Scallops with caramelised onion pureé chimichurri recipe.

 
 
Seared-scallops-on-a-plate-with-caramelised-onion-chimichurri

Portions: Serves 4

Cooking Time: 1 hour.

Savour the symphony of flavours in our Pan Seared Scallops with Caramelised Onion Purée and Chimichurri. This dish harmoniously combines the sweet, rich notes of caramelised onions, the tangy, herbaceous chimichurri, and the buttery succulence of perfectly seared scallops. A gourmet scallops recipe that promises a memorable dining experience.

Ingredients:

For the Scallops:

  • Fresh scallops (roe removed)

  • Salt, to taste

  • Oil (preferably olive or vegetable oil)

  • 30g butter

For the Caramelized Onion Purée:

  • 2 white onions, thinly sliced

  • 50ml olive oil

  • 100ml water

  • 1 tsp stock powder (chicken or vegetable)

  • 40g butter

For the Chimichurri:

  • 1 bunch of flat leaf parsley

  • 4 garlic cloves, minced

  • Red wine vinegar, to taste (typically 2-3 tablespoons)

  • 1 tsp sea salt

  • Black pepper, to taste

  • 1 red chili, finely chopped (seeds removed for less heat)

  • 1/3 cup olive oil

  • Juice of one lime

Fresh-scallop-displayed-in-its-shell

Instructions:

Scallops:

Step 1 : Pat dry the scallops using a paper towel.
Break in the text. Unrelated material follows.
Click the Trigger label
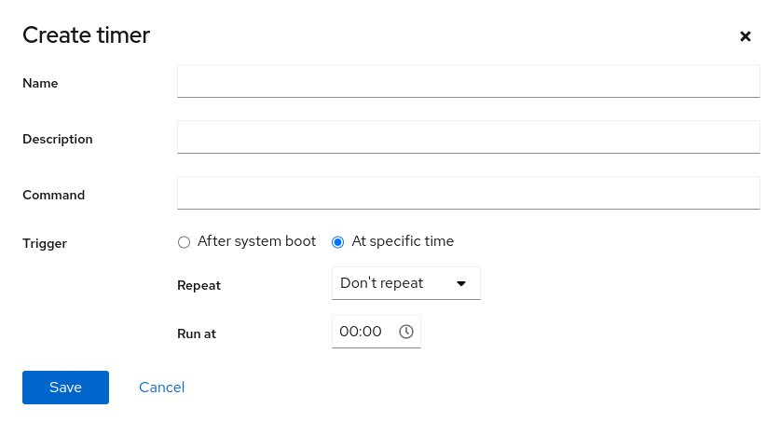780x422 pixels. coord(45,243)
Step 2 : Lightly season with salt and drizzle with oil.

Step 3 : Heat a pan until hot. Add scallops, ensuring not to overcrowd the pan.

Step 4 : Sear until golden brown, then flip.
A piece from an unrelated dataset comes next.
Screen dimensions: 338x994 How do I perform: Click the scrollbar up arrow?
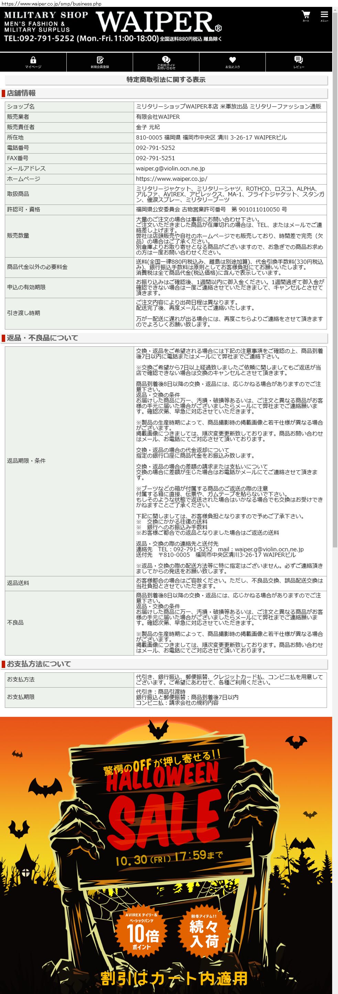point(335,10)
Step 5 : Add the butter and let it melt. Spoon the melted butter over the scallops for added flavor.

Step 6 : Remove from heat and set aside.

Caramelized Onion Purée :

Step 1 : In a pan, heat olive oil and add sliced onions.

Step 2 : Cook until they turn light golden brown.

Step 3: Add water and stock powder, and simmer until water is mostly evaporated.

Step 4: Stir in butter and let it melt.

Step 5 : Transfer the mixture to a blender or food processor and blend until smooth.

Chimichurri:

Step 1 : In a food processor, combine parsley, garlic, red wine vinegar, sea salt, black pepper, red chili, olive oil, and lime juice.

Step 2 : Pulse until well combined but still a bit chunky.

Serving:

Step 1 : Plate the seared scallops.

Step 2 : Spoon or drizzle the caramelized onion purée around or over the scallops.

Step 3 : Drizzle the scallops with chimichurri or serve on the side.

This dish offers a harmonious balance of flavours and textures - the sweetness of the caramelised onion, the tanginess and herbaceous notes of the chimichurri, and the rich, buttery taste of the perfectly seared scallops. Enjoy!